La prolifération des PC et smartphones a entraîné une individualisation de la consommation du contenu audiovisuel. Le flux incessant d’information dans lequel nous plongent les médias digitaux explique en outre du côté des usages la généralisation du multi-tasking et donc une tendance à labaisse de l’attention en ligne. L’audience butine, ça et là, un article, un billet ou une vidéo, sans s’attarder durablement sur un contenu précis.

La production journalistique se doit donc de diversifier son offre en ligne, d’inventer de nouveaux formats multimédias afin de capter l’attention d’utilisateurs ultra-sollicités. Cette nouvelle écriture journalistique privilégie donc l’émotion et la proximité avec le narrateur comme avec les personnages dont il s’agit de faire le portrait ou de raconter l’histoire. Cette intimité se matérialise au sein des web-documentaires par un cadrage spécifique, des plans serrés ou la pratique du regard-caméra lors d’interviews. Cécile Cros a en outre insisté sur l’importance d’une identité sonore forte, sur la mise en valeur des sons pour maintenir l’internaute en alerte.
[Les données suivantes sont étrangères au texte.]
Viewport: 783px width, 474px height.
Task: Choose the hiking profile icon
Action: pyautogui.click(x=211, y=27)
Surtout, l’écriture journalistique se doit d’intégrer ces nouveaux usages en proposant des formats aux multiples portes d’entrées, productions au sein desquelles l’internaute doit pouvoir se replonger quand bon lui semble sans perdre le fil de l’information qui lui est délivrée, sans que le sens porté par le récit en pâtisse. D’où l’importance de l’interface et de sa mission d’accueil.
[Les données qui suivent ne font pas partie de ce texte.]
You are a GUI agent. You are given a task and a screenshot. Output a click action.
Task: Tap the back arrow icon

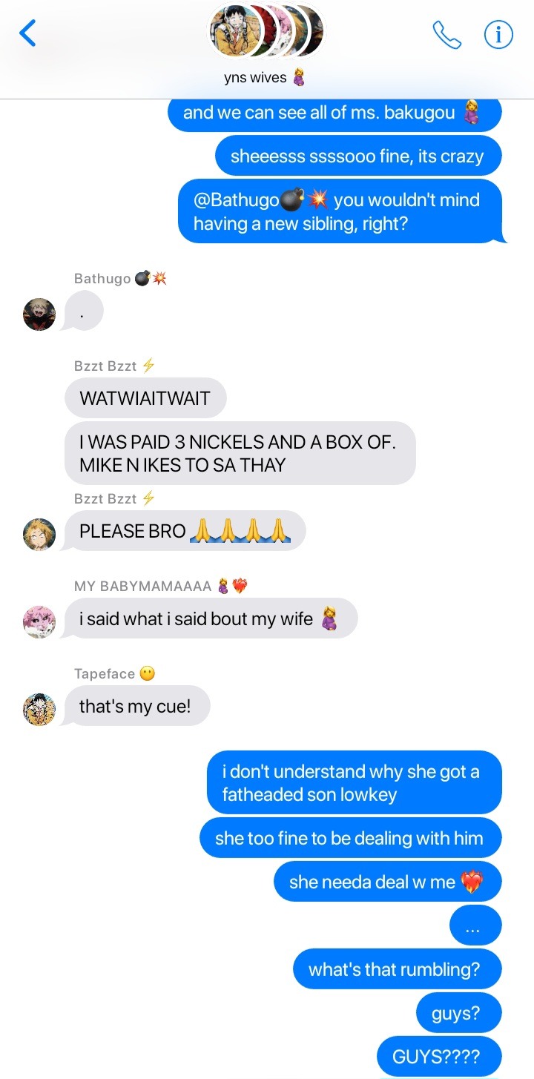27,33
De la gestion de l’interactivité

Le producteur d’information doit réfléchir en termes d’ « expérience utilisateur » et penser la structure non séquentielle du récit en amont afin de proposer à chacun un parcours de lecture individualisé. Cette nouvelle architecture du récit et la multitude de matériaux mobilisés (texte, son, image, vidéo, base de donnée, liens externes…) impliquent une phase de montage spécifique, une expertise technique et de nouveaux outils de production. Timidement, donc, des sociétés de production audiovisuelle et des agences de développement et de webdesign se rapprochent afin de répondre à ces nouveaux besoins. C’est le cas de narrative, fondée en 2008 par Cécile Cros et Laurence Bagot, qui s’est spécialisé dans l’élaboration de programmes destinés aux nouveaux médias, ou encore de la société de production audiovisuelle Honky-Tonk qui développe depuis peu une solution dont le but est à accompagner les journalistes et créateurs de contenu digital. Le logiciel Klynt a donc vu le jour, outil de production multimédia spécifiquement dédié aux web-documentaires, qui a intégré les nouvelles possibilités offertes par les technologies numériques et les nouveaux usages en matière d’interactivité.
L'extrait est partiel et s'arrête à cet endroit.